Text excerpt:
※
### Airbnb Dataset

This dataset consists of approximately 3.1 million Airbnb listings collected between June 2022 and May 2023 across 80 cities worldwide. It includes geographic location, property characteristics, host activity, and review metrics. For the benchmark, a cleaned subset from six cities—Paris, Rome, London, Amsterdam, Melbourne, and New York City—was selected.

In [None]:
# plotting imports
import contextily as cx
import seaborn as sns
from matplotlib import pyplot as plt
from matplotlib.lines import Line2D
from matplotlib.patches import Patch

# dataset import
from srai.datasets import AirbnbMulticityDataset

In [None]:
airbnb_multicity = AirbnbMulticityDataset()

In [None]:
type(airbnb_multicity.train_gdf), type(airbnb_multicity.test_gdf)

Loading default version

In [None]:
ds = airbnb_multicity.load()
ds.keys()

In [None]:
type(airbnb_multicity.train_gdf), type(airbnb_multicity.test_gdf)

In [None]:
print("Aggregation H3 resolution:", airbnb_multicity.resolution)

In [None]:
print("Prediction target:", airbnb_multicity.target)

In [None]:
gdf_train, gdf_test = ds["train"], ds["test"]

In [None]:
print("Available cities:", sorted(gdf_train["city"].unique()))

In [None]:
gdf_train.head()

In [None]:
fig, axes = plt.subplots(
    2, 2, sharex=False, sharey=False, figsize=(12, 15), width_ratios=[3, 1]
)

cities = [("Amsterdam", 0.05), ("London", 0.01)]
for row_idx, (city_name, marker_size) in enumerate(cities):
    city_train = gdf_train[gdf_train["city"] == city_name.lower()]
    city_test = gdf_test[gdf_test["city"] == city_name.lower()]
    train_points = len(city_train)
    test_points = len(city_test)
    train_pct = 100 * train_points / (train_points + test_points)
    test_pct = 100 * test_points / (train_points + test_points)
※
(Excerpt from a data file)
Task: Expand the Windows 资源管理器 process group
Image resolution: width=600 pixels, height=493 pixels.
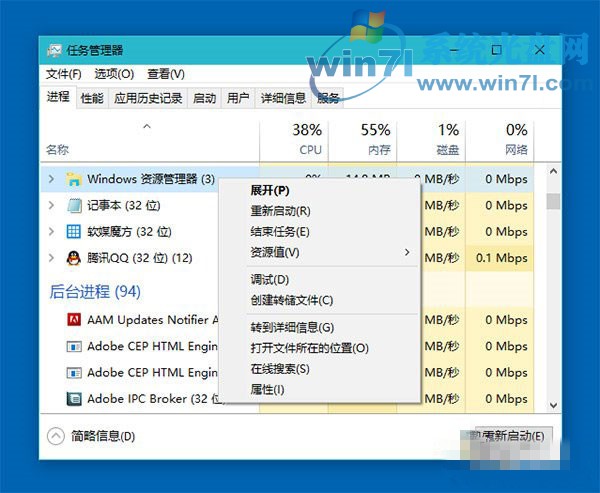Action: (x=52, y=179)
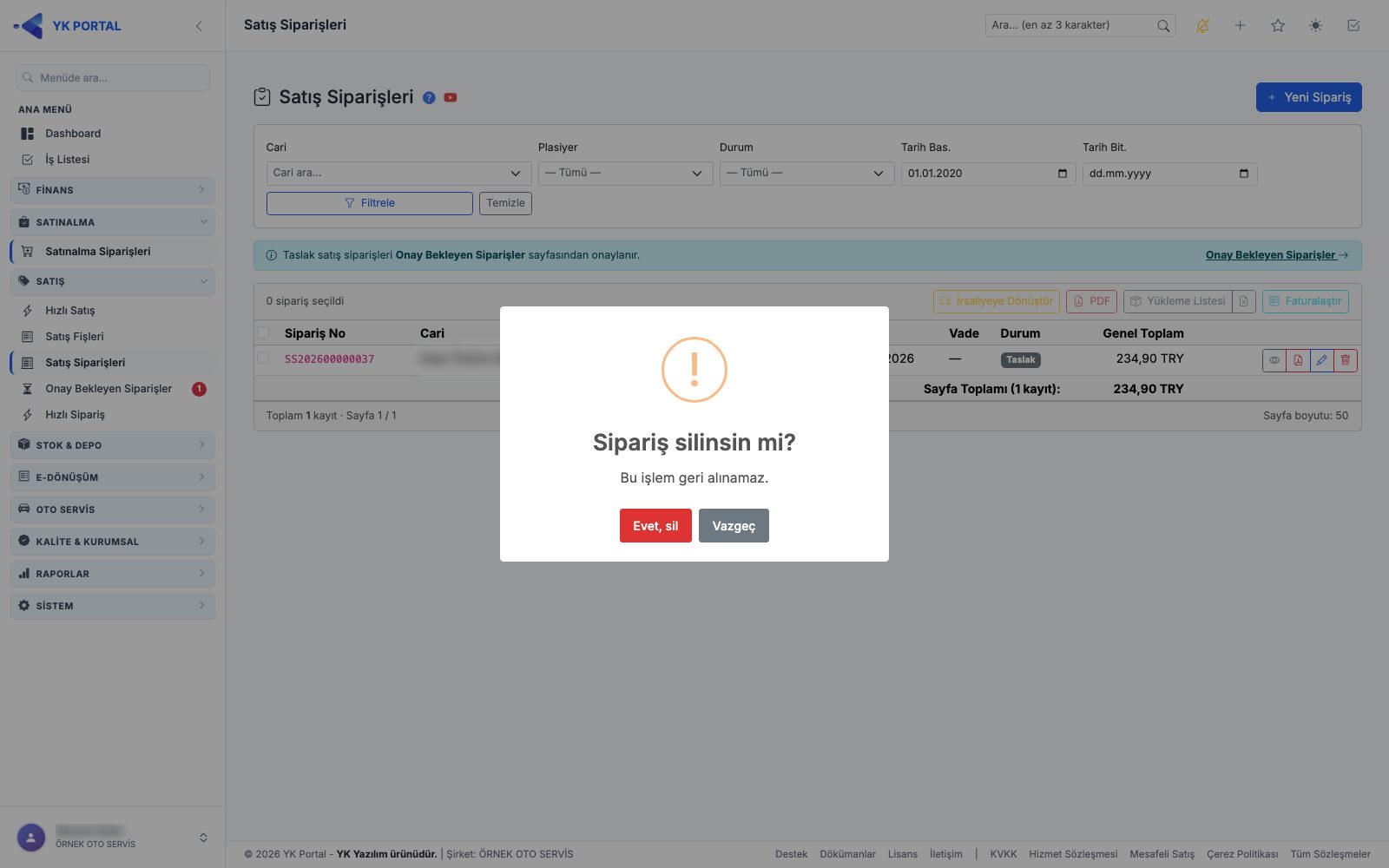Click the plus icon in the top header
Image resolution: width=1389 pixels, height=868 pixels.
pos(1240,26)
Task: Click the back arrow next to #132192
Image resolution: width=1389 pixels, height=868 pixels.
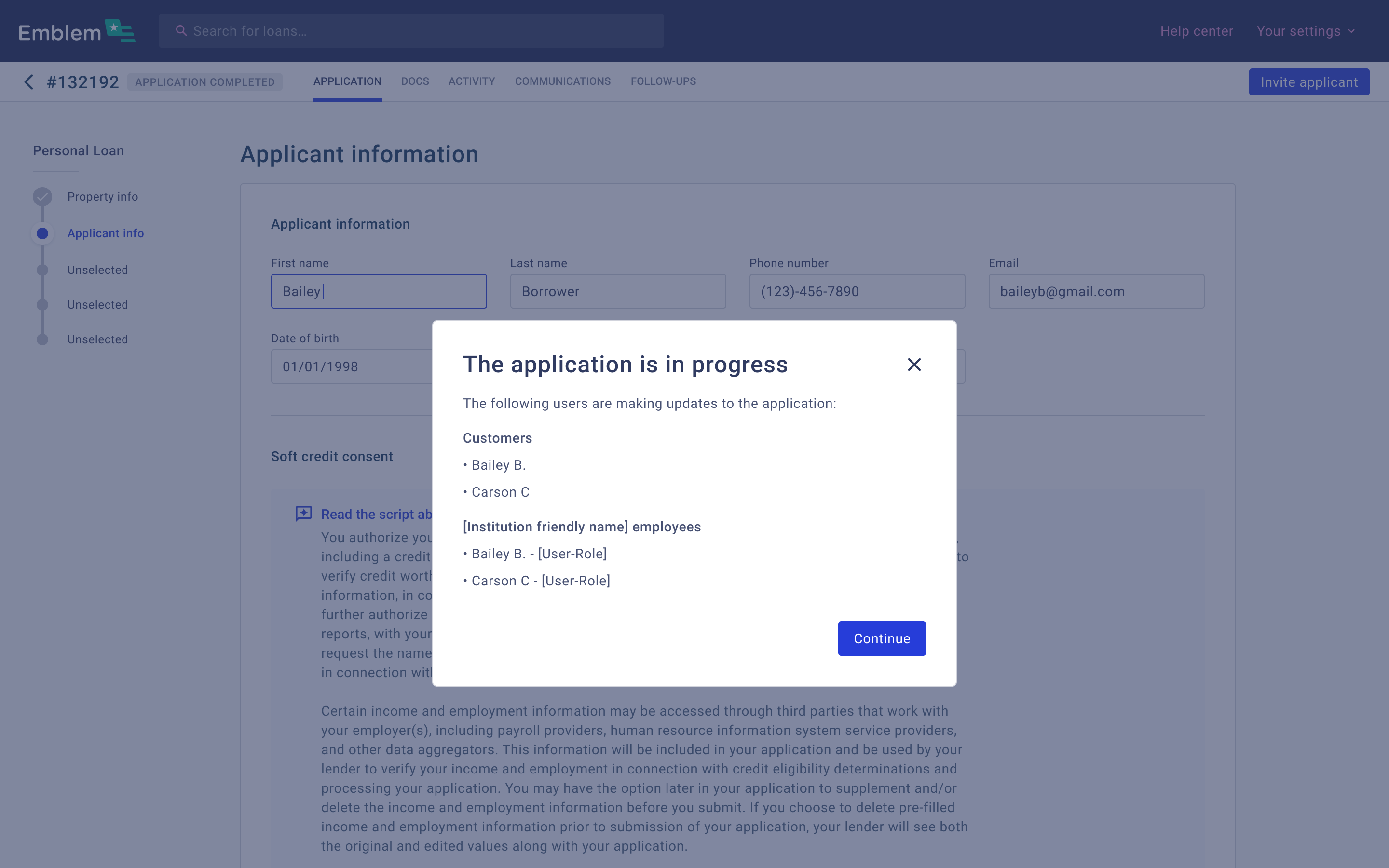Action: 29,82
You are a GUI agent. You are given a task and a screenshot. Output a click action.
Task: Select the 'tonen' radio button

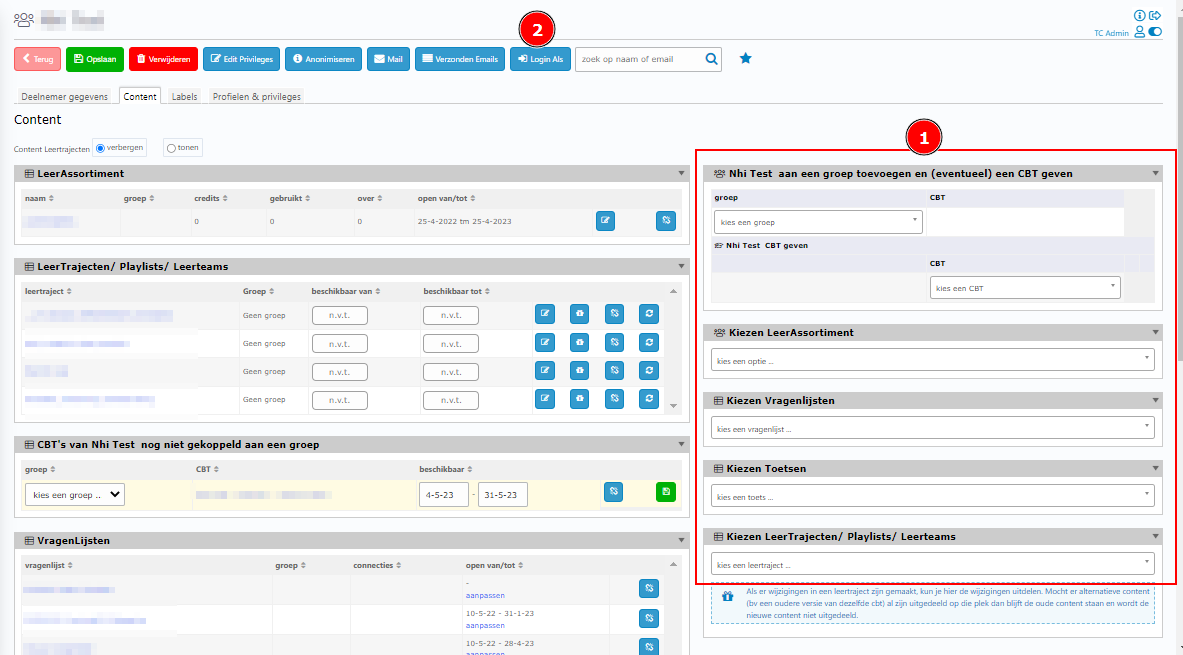[171, 148]
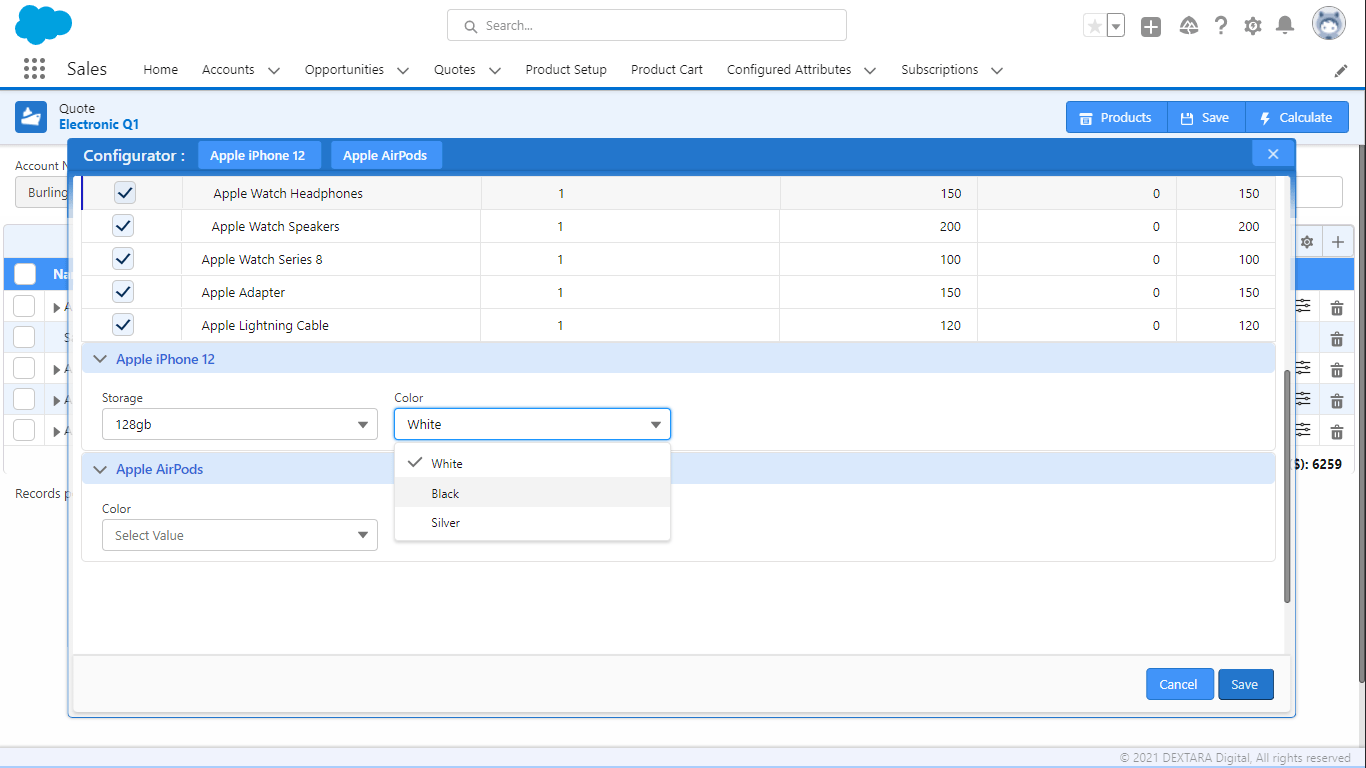Open the AirPods Color Select Value dropdown
The image size is (1366, 768).
click(x=239, y=535)
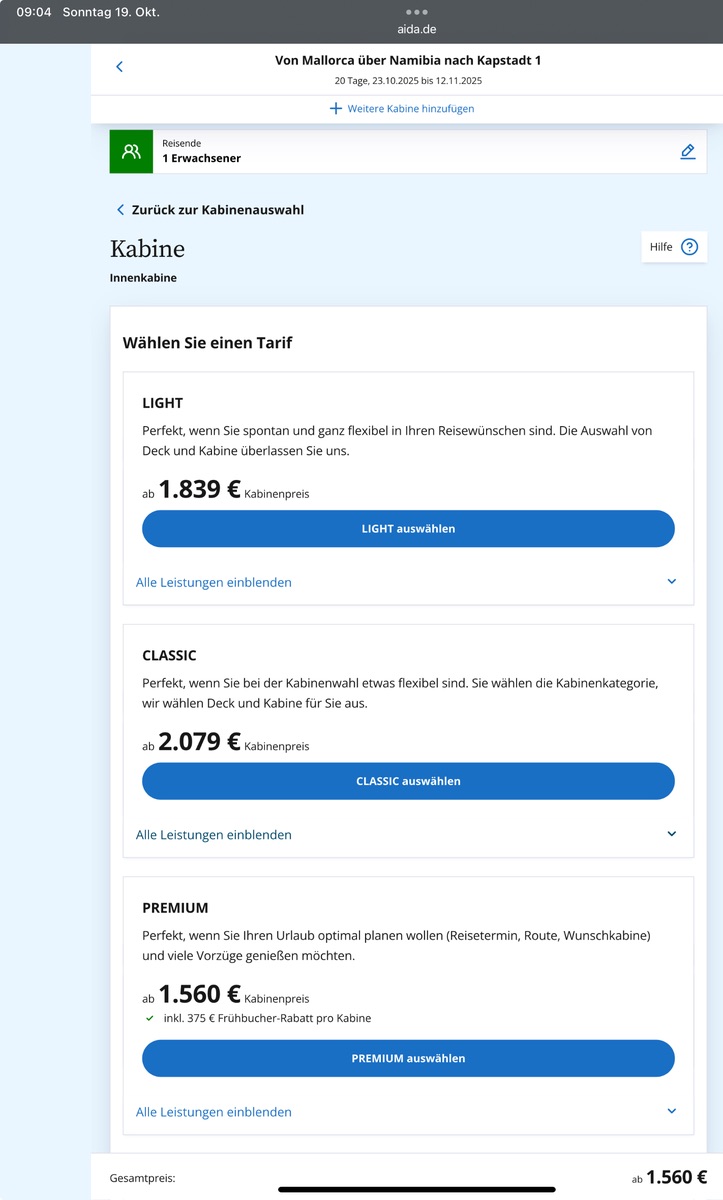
※
Task to carry out:
Continue the Airbnb dataset notebook from the point where it stops. The items are not required for any of the work here.

Solved exercise:
    ax_map = axes[row_idx][0]
    city_train.plot(color="orange", markersize=marker_size, ax=ax_map, label="train")
    city_test.plot(color="royalblue", markersize=marker_size, ax=ax_map, label="test")
    ax_map.set_title(
        f"{city_name} data - points on a map"
        f" (Train: {train_points} ({train_pct:.2f}%),"
        f" Test: {test_points} ({test_pct:.2f}%))"
    )
    ax_map.legend(
        handles=[
            Line2D([], [], marker="o", color="orange", linestyle="None"),
            Line2D([], [], marker="o", color="royalblue", linestyle="None"),
        ],
        labels=["Train", "Test"],
    )
    cx.add_basemap(
        ax_map, source=cx.providers.CartoDB.PositronNoLabels, crs=4326, zoom=12
    )
    ax_map.set_axis_off()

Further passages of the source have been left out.